South East LHIN providers work together to address Emergency Department/Alternate Level of Care issues
When it comes to being able to provide patients with the right care in the right place at the right time, the South East region has significant opportunity for improvement.
According to a survey conducted by the Ontario Hospital Association in November 2008, 18 percent of acute bed days are being used to care for alternate level of care (ALC) patients.
Mostly, these are people who cannot be discharged from hospital because they are awaiting another type of care elsewhere. These patients deserve access to the services they require as do those awaiting admission to hospital through Emergency Departments (EDs) or scheduled surgeries who cannot get in because there are not enough available beds.
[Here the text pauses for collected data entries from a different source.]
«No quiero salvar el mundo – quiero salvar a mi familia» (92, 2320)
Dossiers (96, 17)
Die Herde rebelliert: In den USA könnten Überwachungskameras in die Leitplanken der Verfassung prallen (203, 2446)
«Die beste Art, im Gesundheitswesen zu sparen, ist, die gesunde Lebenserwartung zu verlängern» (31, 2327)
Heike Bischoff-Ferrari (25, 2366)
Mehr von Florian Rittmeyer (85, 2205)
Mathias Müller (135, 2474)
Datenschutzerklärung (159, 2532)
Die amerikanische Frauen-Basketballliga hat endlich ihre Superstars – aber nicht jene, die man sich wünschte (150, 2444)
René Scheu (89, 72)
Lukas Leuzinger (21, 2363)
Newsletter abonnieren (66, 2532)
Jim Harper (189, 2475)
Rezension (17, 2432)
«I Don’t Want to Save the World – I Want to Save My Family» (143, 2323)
Despite many strategies to find ways to place ALC patients more appropriately in the community, we clearly need a coordinated, system-wide approach that involves all stakeholders dedicating resources and energy to working together.
About the ED/ALC issue
|What does Alternate Level of Care (ALC) mean?
||Patients in an acute hospital bed should be there because they need acute care services such as intensive treatment for an illness, recovery from surgery or injury.
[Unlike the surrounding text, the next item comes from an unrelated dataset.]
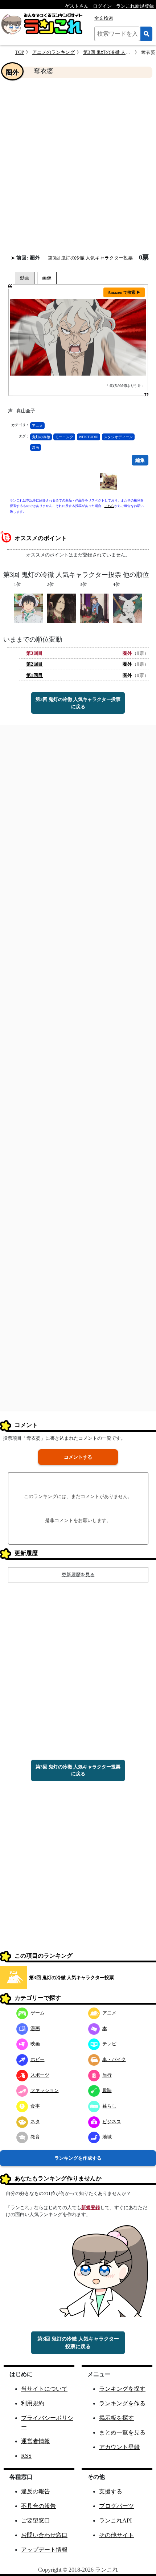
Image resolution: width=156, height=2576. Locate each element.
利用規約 (32, 2403)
Once their acute need has resolved, they may require a different kind of care (ie rehabilitation) before they can return to their previous living arrangement or perhaps their illness or injury may require them to seek a different type of housing in future (e.g. retirement or perhaps long-term care homes).
Therefore, a patient is generally defined as "ALC" if they have completed their acute phase of care and they would be better cared for in a different setting.
Patients who are identified ALC need to be better supported within our system, We also recognize that the impact of ALC days is a serious, system-wide issue that has a significant impact on the health care system, as acute care beds are needed by those who are awaiting admission to hospital.
|How many ALC patients are there in the South East? How does this compare to the rest of Ontario ?
||From January to December 2007, 17% of the total patient days spent in acute hospital beds involved ALC patients. The provincial target is: 9.46%. The SE LHIN has committed to reduce these ALC levels to 14% by March 2009 and to 13% by March 2010.
|Tackling the problem from a provincial perspective.
||On May 30, 2008, the Ontario Ministry of Health and Long-Term Care announced its ED/ALC Strategy. This investment includes a number of components including additional funding for Emergency Departments facing the greatest wait time pressures; increased funding and flexibility for home care services through the CCAC, priority funding for the LHIN itself to invest in local solutions to further address ALC pressures. The work on these initiatives is moving forward and they will be rolled out over the upcoming weeks.
|What is the South East LHIN doing about ED/ALC?
||In September, the SE LHIN, hospital and Community Care Access Centre (CCAC) chief executive officers committed to work closely to tackle the ALC issue from a regional system perspective, resulting in the ED/ALC Initiative. Led by a Working Group that includes community stakeholders in addition to LHIN, hospital and CCAC representation, the mandate is to implement innovative change across the region. The Working Group has the authority to direct changes that will reduce use of acute hospital bed days by patients designated as ALC to 14.1 percent by March 31, 2009.
This group will build upon and support ongoing strategies including:
- An Eldercare Access Strategy in Emergency Rooms (EASIER+) at QHC and Kingston General. It involves increased services to support seniors returning home where appropriate and avoiding future admissions. This program was profiled in Kingston Life magazine.
- Physical activation programs and increased physio and occupational therapy interventions early in hospital admissions.
- The Transitions Initiative, a collaborative project led by the Health Care Network with hospitals, CCAC and long-term care looking at a number of areas related to the ALC issue.
- The region’s SMILE program operated through the VON that provides supports to frail elderly to enable them to remain in their homes.